Among the lines below, a stretch begins at the one with "Where should I click to: Click the scrollbar" and ends at the one with "Open the three-dot window options menu". Repeat that stretch exactly, ends included.

BEGIN Provided information

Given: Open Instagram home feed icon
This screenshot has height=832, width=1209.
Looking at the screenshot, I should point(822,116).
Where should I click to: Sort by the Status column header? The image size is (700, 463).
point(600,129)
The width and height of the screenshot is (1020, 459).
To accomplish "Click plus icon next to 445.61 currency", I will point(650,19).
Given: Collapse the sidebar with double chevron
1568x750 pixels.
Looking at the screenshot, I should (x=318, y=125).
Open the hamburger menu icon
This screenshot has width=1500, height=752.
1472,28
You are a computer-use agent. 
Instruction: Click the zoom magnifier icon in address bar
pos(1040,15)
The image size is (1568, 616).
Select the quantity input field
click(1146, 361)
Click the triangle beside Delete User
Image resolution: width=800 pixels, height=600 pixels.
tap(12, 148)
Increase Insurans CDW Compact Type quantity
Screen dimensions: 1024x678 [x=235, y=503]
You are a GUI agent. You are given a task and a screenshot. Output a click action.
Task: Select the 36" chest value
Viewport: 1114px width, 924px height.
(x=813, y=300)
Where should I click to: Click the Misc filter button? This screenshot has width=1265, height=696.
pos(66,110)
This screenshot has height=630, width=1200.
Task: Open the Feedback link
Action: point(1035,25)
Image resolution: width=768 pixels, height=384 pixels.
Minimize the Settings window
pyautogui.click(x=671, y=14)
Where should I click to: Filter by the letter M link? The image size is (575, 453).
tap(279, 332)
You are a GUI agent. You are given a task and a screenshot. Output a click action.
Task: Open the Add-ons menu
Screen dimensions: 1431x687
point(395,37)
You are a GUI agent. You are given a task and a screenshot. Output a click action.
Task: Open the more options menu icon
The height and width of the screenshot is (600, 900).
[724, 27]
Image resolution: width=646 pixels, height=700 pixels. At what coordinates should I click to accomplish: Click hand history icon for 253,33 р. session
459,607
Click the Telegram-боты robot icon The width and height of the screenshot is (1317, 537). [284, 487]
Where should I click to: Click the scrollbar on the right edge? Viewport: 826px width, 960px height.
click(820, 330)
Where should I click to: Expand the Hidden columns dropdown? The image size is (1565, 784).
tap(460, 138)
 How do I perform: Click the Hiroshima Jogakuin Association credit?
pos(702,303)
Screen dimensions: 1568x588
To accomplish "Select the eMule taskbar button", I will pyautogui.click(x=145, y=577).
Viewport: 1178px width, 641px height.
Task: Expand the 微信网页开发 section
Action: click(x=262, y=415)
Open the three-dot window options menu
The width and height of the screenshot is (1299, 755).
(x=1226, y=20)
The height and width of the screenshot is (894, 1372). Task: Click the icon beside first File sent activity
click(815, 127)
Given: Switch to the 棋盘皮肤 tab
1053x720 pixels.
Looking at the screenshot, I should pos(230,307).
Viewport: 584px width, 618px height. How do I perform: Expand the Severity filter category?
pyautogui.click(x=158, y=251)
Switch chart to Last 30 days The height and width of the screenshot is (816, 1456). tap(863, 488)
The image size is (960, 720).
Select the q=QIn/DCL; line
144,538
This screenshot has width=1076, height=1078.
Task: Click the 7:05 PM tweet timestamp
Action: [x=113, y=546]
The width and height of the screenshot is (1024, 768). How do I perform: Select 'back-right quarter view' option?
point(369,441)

END Provided information

Output of the task ::
Where should I click to: Click the scrollbar on the right edge? Viewport: 826px width, 960px height.
click(820, 330)
Where should I click to: Expand the Hidden columns dropdown? The image size is (1565, 784).
tap(460, 138)
 How do I perform: Click the Hiroshima Jogakuin Association credit?
pos(702,303)
Screen dimensions: 1568x588
To accomplish "Select the eMule taskbar button", I will pyautogui.click(x=145, y=577).
Viewport: 1178px width, 641px height.
Task: Expand the 微信网页开发 section
Action: click(x=262, y=415)
Open the three-dot window options menu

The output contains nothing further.